The Blagger's Guide To...Beryl Bainbridge

Corrie bit-part, and, at last, a Booker-winner at last

*The Man Booker Best of Beryl Prize was awarded on Tuesday, posthumously correcting the "always the bridesmaid" cliché that attached itself to Bainbridge after she was shortlisted for the Booker five times, but never won.

The award, for her 1998 novel, Master Georgie, was accepted by her daughter and her grandson, whom Bainbridge took as her guest to one Booker dinner and instructed to "get drunk". They were joined by many of Bainbridge's friends. The playwright Ronald Harwood said: "She always referred to my plays as 'The Thingummy'." Her publisher, Richard Beswick, recalled how, at a swish V&A function, she walked up to Gilbert Scott's red telephone box, "opened the door very smartly, and lit up". And her agent, Andrew Hewson, claimed that the pair used to make close examinations of the TV cables on Booker night, "to determine which table they snaked to. Unfortunately, they never snaked towards her."

_EXERCISE INSTRUCTIONS_.
a. From the piece on Beryl Bainbridge, return the passage starting at "Corrie bit-part, and, at" and ending at "but never won.", copied word for word.
b. Carry the piece on Beryl Bainbridge forward, picking up after its final sentence.

_EXCERPTED DATA_.
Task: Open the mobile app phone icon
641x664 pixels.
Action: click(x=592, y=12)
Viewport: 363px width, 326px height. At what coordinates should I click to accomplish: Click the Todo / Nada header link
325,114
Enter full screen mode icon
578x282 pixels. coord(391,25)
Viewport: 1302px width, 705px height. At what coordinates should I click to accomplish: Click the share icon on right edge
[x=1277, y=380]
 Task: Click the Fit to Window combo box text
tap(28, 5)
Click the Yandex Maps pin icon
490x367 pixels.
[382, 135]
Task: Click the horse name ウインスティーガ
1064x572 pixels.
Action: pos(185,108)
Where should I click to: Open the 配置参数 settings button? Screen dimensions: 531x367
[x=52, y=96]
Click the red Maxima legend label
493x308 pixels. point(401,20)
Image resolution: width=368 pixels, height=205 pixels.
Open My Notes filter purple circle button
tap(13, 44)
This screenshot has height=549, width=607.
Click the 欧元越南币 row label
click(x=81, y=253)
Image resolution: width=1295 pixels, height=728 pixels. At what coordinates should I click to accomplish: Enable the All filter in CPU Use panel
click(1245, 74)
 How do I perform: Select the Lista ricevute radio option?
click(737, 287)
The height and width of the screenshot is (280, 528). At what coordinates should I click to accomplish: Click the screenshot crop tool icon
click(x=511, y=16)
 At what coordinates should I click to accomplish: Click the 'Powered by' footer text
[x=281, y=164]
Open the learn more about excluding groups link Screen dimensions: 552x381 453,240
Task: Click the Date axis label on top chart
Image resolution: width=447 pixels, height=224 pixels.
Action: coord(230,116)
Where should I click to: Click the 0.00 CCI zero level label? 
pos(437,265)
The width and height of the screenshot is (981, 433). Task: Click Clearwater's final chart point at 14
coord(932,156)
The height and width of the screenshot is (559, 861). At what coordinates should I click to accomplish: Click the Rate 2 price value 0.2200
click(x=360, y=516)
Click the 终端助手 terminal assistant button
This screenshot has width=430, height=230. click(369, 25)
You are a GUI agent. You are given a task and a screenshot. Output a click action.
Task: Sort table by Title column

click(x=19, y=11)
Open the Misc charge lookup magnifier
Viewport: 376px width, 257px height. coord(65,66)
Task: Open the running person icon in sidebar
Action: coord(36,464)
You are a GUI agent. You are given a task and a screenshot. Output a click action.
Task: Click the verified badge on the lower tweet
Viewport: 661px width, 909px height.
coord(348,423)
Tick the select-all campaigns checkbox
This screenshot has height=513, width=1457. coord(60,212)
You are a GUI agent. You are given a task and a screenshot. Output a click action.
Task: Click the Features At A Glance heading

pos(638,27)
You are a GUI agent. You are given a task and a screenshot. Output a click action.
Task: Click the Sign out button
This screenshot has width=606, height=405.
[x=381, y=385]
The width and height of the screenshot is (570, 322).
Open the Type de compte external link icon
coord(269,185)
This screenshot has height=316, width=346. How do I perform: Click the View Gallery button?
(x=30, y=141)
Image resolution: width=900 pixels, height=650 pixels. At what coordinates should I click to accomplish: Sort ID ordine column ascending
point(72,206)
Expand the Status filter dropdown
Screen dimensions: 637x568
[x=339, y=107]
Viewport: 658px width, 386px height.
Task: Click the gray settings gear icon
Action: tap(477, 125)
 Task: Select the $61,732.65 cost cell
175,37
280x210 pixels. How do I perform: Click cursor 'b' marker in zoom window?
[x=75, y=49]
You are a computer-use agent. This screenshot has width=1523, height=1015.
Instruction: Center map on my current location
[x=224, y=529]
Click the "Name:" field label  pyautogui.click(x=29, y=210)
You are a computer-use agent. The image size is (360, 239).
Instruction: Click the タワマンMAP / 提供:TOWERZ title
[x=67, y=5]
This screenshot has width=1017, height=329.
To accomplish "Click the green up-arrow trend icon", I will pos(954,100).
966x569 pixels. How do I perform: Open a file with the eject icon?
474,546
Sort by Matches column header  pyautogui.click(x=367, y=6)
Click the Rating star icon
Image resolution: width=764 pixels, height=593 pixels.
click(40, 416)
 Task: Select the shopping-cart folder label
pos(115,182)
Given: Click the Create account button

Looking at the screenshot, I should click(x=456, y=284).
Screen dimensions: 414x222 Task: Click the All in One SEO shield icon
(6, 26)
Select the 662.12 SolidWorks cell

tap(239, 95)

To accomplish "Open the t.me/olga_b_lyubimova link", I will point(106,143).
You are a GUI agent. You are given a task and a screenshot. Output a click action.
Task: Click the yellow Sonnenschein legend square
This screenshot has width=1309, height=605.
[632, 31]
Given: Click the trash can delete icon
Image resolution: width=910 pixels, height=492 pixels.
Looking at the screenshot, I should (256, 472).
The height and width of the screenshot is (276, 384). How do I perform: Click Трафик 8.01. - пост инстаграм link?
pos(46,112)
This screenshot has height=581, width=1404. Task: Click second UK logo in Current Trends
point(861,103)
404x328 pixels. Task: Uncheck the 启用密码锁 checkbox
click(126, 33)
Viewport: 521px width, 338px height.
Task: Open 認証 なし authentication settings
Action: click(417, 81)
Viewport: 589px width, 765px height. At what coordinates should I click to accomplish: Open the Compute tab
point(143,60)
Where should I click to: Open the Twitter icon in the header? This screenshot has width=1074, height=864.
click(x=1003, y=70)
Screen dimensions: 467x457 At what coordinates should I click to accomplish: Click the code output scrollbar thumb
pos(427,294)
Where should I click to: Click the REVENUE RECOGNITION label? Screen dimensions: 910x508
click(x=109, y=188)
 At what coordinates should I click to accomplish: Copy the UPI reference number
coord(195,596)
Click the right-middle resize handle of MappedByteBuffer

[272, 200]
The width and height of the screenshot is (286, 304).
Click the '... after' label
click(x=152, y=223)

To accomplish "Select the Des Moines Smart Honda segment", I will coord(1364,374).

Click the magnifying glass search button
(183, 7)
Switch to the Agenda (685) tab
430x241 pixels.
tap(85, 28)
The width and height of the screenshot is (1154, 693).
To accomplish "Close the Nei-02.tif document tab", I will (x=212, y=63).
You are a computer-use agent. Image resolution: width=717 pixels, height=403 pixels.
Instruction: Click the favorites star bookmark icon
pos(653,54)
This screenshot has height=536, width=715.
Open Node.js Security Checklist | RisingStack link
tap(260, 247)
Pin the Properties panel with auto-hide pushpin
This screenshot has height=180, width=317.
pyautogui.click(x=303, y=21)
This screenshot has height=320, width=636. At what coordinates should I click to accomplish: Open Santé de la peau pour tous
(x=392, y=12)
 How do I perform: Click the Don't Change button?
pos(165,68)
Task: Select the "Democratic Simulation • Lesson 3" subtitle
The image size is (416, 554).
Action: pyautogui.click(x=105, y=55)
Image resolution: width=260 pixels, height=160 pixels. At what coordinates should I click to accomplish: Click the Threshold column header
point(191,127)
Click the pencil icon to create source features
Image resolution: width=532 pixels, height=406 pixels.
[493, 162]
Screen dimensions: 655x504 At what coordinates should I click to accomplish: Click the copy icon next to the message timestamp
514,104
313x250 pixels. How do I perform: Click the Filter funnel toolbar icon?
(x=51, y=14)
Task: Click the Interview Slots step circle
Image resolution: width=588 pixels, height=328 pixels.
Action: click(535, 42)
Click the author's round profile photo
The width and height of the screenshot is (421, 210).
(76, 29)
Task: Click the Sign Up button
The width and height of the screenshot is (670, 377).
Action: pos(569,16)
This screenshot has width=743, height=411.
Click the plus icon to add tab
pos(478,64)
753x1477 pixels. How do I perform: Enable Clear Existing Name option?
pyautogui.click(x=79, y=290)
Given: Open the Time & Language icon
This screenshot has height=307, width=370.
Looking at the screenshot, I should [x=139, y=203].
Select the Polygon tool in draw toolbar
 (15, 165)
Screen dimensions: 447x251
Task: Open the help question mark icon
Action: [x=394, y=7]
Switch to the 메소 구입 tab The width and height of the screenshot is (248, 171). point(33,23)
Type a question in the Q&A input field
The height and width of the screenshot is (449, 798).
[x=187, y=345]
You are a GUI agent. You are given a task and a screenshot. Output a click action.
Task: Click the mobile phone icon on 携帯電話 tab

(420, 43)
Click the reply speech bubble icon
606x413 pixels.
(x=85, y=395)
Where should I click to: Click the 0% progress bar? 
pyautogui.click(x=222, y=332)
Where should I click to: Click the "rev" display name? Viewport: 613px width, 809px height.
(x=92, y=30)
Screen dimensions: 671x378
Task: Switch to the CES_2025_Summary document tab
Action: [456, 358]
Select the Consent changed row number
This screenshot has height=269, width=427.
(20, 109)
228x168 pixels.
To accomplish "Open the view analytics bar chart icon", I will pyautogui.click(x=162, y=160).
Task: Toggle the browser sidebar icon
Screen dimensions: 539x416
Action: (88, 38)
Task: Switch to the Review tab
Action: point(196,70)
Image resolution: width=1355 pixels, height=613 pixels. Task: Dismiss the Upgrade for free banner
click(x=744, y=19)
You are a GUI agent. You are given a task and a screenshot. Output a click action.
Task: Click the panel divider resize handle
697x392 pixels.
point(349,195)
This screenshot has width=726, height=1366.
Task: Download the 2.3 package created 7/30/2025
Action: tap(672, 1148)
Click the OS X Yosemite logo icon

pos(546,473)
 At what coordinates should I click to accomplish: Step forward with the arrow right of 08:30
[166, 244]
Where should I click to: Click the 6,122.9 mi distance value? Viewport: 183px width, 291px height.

_LIST OF ANSWERS_.
a.
Corrie bit-part, and, at last, a Booker-winner at last

*The Man Booker Best of Beryl Prize was awarded on Tuesday, posthumously correcting the "always the bridesmaid" cliché that attached itself to Bainbridge after she was shortlisted for the Booker five times, but never won.

b.
*Bainbridge was born in Liverpool in 1934, and was writing by the time she was 10. Aged 16, she was expelled from Merchant Taylors' School after a dirty limerick was found in her pocket. She studied drama, and began acting at the Liverpool Playhouse.

*In 1961, she had a cameo appearance in Coronation Street as an anti-nuclear protester. Her debut novel, Weekend with Claude, was published in 1967.

*Bainbridge published 17 novels, including the five that were shortlisted for the Booker: The Dressmaker (1973); The Bottle Factory Outing (1974); An Awfully Big Adventure (1989); Every Man for Himself (1996) and Master Georgie (1998).

*Bainbridge was a gossip columnist's best friend. She was great friends with Bernice Rubens, who won the second Booker Prize in 1970. The pair were so devoted to Brookside that they would ring each other to catch up whenever either missed an episode. When she was asked at the Royal Academy in 2002 what she and the Queen had just been talking about, Bainbridge replied: "That was the Queen? I thought it was Vera Lynn!" She gave up smoking in 2004 after developing claudication: "I had to," she complained, "otherwise I would lose a leg." Sadly, it caused crippling writer's block, which was her excuse for taking it up again not much later.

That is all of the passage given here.